Senior center director has new title but years of experience

By: 
David Peck
After more than 30 years of service to the North Big Horn Senior Citizens Center in Lovell, longtime secretary Kim Gifford was named director of the Center in June and with her experience was able to hit the ground running.

Gifford has worked for the Center for 31 years after moving with husband Bill to Lovell from Upstate New York. She served as the Center secretary for director Denise Andersen for 27 years and Julie Durham for three years. She was named interim director on May 15 and director on June 2.

Gifford grew up in the Lake George area some 60 miles north of Albany, New York, and when future husband Bill went to work at the 1000 Acres Ranch Resort near Lake George, he met Kim, who was working in the office at the dude ranch. The two were married in 1989 and moved to Wyoming in 1990.

Gifford started filling in at the Senior Center kitchen, working vacation relief, and when Andersen was hired as the director in October of 1990, Gifford was hired as her secretary. The two good friends worked together for nearly three decades.

As a 30-plus-year employee of the center, Gifford said the transition to director has gone smoothly.

“It’s a good thing when you’re in the organization for this long, because you’re familiar with the workings of the Center, where all the funding comes from and that kind of stuff,” she said. “You don’t have to figure it all out like a new person coming in. But of course there are things that I’ve had to learn, the inner workings and that kind of thing. But like I said, I had the background of how everything worked and working with Denise and the staff for so long I understood how things went.
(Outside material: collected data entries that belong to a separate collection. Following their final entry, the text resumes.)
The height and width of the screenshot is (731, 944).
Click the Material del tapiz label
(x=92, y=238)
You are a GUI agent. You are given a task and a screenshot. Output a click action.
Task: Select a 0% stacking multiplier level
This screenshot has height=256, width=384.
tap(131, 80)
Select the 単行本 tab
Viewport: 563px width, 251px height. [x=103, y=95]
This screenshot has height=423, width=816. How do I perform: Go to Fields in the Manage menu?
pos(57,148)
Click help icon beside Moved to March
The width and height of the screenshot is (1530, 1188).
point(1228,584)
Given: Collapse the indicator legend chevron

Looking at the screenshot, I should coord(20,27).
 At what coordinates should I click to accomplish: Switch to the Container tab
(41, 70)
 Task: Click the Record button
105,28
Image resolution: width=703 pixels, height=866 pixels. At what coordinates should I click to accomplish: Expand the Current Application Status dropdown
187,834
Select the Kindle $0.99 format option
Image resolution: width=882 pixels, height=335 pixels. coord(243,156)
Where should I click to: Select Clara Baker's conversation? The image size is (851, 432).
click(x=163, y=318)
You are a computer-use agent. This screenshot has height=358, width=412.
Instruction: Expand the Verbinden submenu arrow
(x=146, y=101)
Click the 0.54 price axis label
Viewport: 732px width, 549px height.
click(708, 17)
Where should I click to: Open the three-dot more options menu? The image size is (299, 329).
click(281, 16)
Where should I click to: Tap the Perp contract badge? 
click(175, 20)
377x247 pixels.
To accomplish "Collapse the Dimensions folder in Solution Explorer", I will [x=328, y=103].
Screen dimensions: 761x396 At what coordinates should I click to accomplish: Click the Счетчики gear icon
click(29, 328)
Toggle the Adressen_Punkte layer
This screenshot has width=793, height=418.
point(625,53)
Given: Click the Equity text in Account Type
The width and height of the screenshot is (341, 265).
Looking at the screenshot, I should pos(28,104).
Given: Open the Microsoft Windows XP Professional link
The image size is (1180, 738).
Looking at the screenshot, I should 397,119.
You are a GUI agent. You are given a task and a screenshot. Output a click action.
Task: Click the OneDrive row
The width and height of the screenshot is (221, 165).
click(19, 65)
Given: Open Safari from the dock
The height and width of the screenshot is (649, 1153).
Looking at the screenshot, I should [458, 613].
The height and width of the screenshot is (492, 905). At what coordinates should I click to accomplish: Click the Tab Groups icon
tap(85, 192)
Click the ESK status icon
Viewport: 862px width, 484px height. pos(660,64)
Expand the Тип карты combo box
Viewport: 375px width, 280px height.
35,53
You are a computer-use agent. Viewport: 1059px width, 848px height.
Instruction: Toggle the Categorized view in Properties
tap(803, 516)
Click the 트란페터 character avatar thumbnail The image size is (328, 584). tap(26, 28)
“We were shorthanded for four months, so I was still doing my duties as a secretary and then was learning the director job, as well.”

Kiana Wagner is the new Center secretary, hired June 24.

With some major work on the building already completed, Gifford said she can focus on service and programming.

“We’re actually in a really good place right now,” she said. “(I’m) mostly just reaching out to the newly 60s and maybe people we are not serving at this point to see who needs services. Outreach is a big part of what we do.

“I have a great staff, and we all work as a team to ensure we provide great customer service.”

Gifford said reaching out to people is mainly done through word of mouth and hearing that someone needs services, then reaching out to them.

“Families will call us and say, ‘We need to set up meals for my mom or my dad,’” she said. “You get referrals that way. Sometimes we just go through and brainstorm and figure out who do we think is 60, and then we put them on the mailing list and reach out that way.

“Meals and transportation and socialization is what we do, but outreach is how we try to get new people involved.”

Gifford said the Center serves an average of 112 meals a day, both at the center and delivered, which she said is up a little from previous years. The center service area is Lovell, Byron, Cowley, Deaver and Frannie.

She added that the Center served 622 unduplicated participants in the meal program for the last fiscal year and served a total of 29,287 meals. The Center also served more than 200 unduplicated participants in the support services programs in transportation, socialization, exercise, health treatment and prevention.

The Center also reaches out by holding senior gatherings a couple times a month in outlying communities, Gifford said, noting the Frannie Lunch Bunch on the second and fourth Tuesday of every month at the Frannie Town Hall and the Deaver Diners on the alternate weeks at the Deaver Community Center on Tuesday or Wednesday, depending on the week.

A new Cowley Lunch Bunch met for the first time on September 28 at the Church of Jesus Christ of Latter-day Saints in Cowley. Jan Ellis is organizing the Cowley group, Gifford said.

“We take meals, and they meet and visit, while they eat their meal,” she said of the gatherings.

As for future programming and services, Gifford said, it’s status quo for right now.

“It’s early on, and I’m just trying to figure it all out and continue the services as we’ve been doing,” she said. “Maybe in the future we’ll have some new ideas.”

A labor of love

Asked what the best thing is about working at the Center, Gifford didn’t hesitate.

“Definitely getting to know all the seniors, hearing their stories, finding out what their life was like and just making sure people are getting services that need them,” she said in answer to the question.

The Center currently has 10 staff members, full-time and part-time, and “a couple of fill-ins,” she said. The Center board of directors oversees the operations, and Gifford reports to that board, chaired by Gary Mills, and the senior center district board handles the finances.

“It’s been a great place to work for all these years,” Gifford said. “We’re just going to continue. It’s the same great senior center that it’s always been, and we’re going to continue with that tradition.”

Bill and Kim Gifford have two sons, Cody of Laramie, an assistant professor of animal science at the University of Wyoming, and Kade of Spearfish, South Dakota, who has started a construction company, False Bottom Construction. They have two grandchildren through Cody and his wife, Megan.